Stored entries
/---
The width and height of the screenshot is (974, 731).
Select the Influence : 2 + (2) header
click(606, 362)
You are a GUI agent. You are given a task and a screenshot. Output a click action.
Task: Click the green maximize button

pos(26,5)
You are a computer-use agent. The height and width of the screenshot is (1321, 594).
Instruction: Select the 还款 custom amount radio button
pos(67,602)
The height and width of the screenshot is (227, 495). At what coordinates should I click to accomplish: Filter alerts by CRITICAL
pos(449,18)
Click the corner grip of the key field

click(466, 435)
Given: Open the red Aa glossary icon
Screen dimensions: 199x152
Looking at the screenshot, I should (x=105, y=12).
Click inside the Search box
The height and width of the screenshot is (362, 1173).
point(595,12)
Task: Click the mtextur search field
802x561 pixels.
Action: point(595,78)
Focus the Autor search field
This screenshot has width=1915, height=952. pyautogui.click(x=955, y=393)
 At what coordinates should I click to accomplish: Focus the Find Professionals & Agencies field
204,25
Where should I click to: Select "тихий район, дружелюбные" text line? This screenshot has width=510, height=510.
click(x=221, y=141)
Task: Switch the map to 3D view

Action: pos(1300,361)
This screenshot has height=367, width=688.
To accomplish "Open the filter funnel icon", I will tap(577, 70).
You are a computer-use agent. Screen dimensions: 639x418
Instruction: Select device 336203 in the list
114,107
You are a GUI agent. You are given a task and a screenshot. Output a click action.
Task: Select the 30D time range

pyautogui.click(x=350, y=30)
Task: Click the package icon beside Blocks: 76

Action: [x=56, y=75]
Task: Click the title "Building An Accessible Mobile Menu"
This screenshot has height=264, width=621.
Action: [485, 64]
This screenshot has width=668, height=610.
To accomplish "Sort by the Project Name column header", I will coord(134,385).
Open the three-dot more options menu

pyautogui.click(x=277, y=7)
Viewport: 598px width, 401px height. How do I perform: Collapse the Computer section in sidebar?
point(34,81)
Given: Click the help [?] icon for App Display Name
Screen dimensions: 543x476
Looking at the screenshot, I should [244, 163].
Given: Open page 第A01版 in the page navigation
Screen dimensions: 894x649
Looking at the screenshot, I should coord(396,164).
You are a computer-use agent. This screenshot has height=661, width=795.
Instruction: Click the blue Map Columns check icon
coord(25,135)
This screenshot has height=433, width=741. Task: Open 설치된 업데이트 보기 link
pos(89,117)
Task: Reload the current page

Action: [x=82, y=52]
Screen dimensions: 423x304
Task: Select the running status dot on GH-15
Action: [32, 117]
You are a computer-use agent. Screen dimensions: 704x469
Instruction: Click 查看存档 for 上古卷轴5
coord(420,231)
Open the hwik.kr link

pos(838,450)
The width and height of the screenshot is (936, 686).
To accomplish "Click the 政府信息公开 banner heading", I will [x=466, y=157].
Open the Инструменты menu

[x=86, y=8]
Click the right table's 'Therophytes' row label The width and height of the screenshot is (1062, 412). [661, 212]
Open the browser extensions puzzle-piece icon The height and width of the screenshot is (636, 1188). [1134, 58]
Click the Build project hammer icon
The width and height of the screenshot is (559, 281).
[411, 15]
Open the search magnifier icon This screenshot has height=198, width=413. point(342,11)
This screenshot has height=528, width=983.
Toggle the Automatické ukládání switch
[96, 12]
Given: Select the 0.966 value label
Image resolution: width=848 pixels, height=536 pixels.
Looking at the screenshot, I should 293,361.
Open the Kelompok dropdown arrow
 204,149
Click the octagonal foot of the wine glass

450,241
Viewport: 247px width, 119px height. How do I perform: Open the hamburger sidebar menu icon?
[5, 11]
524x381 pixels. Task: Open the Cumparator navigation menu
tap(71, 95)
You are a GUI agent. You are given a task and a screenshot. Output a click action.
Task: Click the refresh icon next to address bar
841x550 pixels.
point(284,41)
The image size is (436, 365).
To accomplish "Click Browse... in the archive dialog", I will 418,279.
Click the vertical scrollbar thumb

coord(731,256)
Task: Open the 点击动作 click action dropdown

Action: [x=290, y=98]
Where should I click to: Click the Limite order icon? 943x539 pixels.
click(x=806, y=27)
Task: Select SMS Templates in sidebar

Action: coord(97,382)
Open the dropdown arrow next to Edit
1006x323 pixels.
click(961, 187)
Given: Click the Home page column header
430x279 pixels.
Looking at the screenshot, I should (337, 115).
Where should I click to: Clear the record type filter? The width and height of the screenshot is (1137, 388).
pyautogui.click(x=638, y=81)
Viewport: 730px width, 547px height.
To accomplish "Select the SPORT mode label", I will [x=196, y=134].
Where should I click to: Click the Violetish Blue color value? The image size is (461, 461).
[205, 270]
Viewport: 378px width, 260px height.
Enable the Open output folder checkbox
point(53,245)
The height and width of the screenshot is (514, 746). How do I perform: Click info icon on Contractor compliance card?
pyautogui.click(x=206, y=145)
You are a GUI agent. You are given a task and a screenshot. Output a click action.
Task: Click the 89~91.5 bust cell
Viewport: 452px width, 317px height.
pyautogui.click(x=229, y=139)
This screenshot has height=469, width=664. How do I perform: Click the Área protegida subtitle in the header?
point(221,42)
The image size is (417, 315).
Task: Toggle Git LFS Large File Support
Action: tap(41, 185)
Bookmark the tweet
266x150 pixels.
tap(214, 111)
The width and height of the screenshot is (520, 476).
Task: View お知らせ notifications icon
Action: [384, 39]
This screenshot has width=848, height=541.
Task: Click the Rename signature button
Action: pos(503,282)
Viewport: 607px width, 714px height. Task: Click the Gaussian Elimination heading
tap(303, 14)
\---
Going from the line that contains "The height and width of the screenshot is (514, 746)." to the last line of the records, reproduce every line as written.

RESULT
The height and width of the screenshot is (514, 746). How do I perform: Click info icon on Contractor compliance card?
pyautogui.click(x=206, y=145)
You are a GUI agent. You are given a task and a screenshot. Output a click action.
Task: Click the 89~91.5 bust cell
Viewport: 452px width, 317px height.
pyautogui.click(x=229, y=139)
This screenshot has height=469, width=664. How do I perform: Click the Área protegida subtitle in the header?
point(221,42)
The image size is (417, 315).
Task: Toggle Git LFS Large File Support
Action: tap(41, 185)
Bookmark the tweet
266x150 pixels.
tap(214, 111)
The width and height of the screenshot is (520, 476).
Task: View お知らせ notifications icon
Action: [384, 39]
This screenshot has width=848, height=541.
Task: Click the Rename signature button
Action: pos(503,282)
Viewport: 607px width, 714px height. Task: Click the Gaussian Elimination heading
tap(303, 14)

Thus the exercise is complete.